A prefeita de Olinda, Mirella Almeida (PSD), vetou recentemente um projeto de lei que estabelecia um prazo máximo para o pagamento dos cachês dos artistas durante o carnaval da cidade, gerando um impasse entre o Executivo municipal e a Câmara de Vereadores. A proposta havia sido elaborada pela vereadora Eugênia Lima (PT) e previa que os pagamentos fossem realizados em até 45 dias úteis após a realização do evento.

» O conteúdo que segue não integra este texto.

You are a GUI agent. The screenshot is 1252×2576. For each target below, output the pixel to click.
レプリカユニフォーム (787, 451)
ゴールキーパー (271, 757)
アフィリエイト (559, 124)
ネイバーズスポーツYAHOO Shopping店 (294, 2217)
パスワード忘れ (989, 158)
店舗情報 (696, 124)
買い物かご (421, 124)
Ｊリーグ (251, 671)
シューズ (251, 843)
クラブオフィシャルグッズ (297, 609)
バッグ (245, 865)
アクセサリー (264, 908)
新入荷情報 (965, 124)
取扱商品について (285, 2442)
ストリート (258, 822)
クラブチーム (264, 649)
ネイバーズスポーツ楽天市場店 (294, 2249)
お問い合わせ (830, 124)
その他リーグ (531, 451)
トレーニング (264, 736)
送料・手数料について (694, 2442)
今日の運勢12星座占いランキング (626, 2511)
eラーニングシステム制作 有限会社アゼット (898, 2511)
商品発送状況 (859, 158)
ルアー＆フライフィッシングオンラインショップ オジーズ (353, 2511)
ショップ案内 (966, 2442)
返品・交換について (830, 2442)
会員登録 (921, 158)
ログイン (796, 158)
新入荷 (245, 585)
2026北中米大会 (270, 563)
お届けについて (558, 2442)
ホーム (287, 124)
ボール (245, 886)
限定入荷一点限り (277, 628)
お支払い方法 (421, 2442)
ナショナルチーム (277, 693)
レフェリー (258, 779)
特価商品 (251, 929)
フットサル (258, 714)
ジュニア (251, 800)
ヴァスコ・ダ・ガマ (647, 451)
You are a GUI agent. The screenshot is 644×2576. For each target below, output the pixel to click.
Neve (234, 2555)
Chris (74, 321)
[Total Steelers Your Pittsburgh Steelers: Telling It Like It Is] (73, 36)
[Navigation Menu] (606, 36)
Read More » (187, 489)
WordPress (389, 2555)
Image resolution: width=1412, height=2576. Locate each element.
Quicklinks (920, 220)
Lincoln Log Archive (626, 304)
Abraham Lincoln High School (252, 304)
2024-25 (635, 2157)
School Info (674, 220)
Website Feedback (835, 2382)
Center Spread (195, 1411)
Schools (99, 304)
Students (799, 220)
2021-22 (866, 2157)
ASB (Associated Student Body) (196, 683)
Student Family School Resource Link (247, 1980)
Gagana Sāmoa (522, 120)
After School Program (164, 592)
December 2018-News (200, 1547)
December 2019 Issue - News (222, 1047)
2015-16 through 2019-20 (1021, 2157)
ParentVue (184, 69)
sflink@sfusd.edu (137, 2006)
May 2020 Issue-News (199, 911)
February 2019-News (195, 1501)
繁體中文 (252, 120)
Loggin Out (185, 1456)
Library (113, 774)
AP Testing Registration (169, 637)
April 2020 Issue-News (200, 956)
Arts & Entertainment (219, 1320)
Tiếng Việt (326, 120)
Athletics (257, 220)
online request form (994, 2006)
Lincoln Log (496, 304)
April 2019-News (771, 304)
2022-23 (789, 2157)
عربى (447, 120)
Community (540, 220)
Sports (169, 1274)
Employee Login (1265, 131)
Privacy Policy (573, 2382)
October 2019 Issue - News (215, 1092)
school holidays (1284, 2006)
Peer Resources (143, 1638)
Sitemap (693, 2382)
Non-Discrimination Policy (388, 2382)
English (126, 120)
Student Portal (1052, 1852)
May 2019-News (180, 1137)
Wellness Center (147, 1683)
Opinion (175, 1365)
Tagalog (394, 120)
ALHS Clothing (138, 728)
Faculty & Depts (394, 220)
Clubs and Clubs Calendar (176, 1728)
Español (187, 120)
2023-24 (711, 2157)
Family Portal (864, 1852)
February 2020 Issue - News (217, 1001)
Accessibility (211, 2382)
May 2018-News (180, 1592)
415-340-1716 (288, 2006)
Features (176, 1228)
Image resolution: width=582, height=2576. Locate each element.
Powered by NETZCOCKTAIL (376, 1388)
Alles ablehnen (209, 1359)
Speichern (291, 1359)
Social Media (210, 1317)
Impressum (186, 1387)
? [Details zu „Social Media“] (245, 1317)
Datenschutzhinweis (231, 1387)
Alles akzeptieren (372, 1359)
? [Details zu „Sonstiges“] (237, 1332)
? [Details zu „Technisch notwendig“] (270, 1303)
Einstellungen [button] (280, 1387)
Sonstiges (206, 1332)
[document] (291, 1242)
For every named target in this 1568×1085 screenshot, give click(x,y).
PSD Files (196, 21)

O projeto foi apresentado em novembro de 2025 e aprovado por unanimidade pelos vereadores em 15 de dezembro do mesmo ano, mas o veto oficializado nesta semana pelo Executivo municipal suspendeu sua vigência. Agora, a Câmara de Vereadores avalia a possibilidade de derrubar o veto nos próximos encontros legislativos, abrindo espaço para um novo embate institucional.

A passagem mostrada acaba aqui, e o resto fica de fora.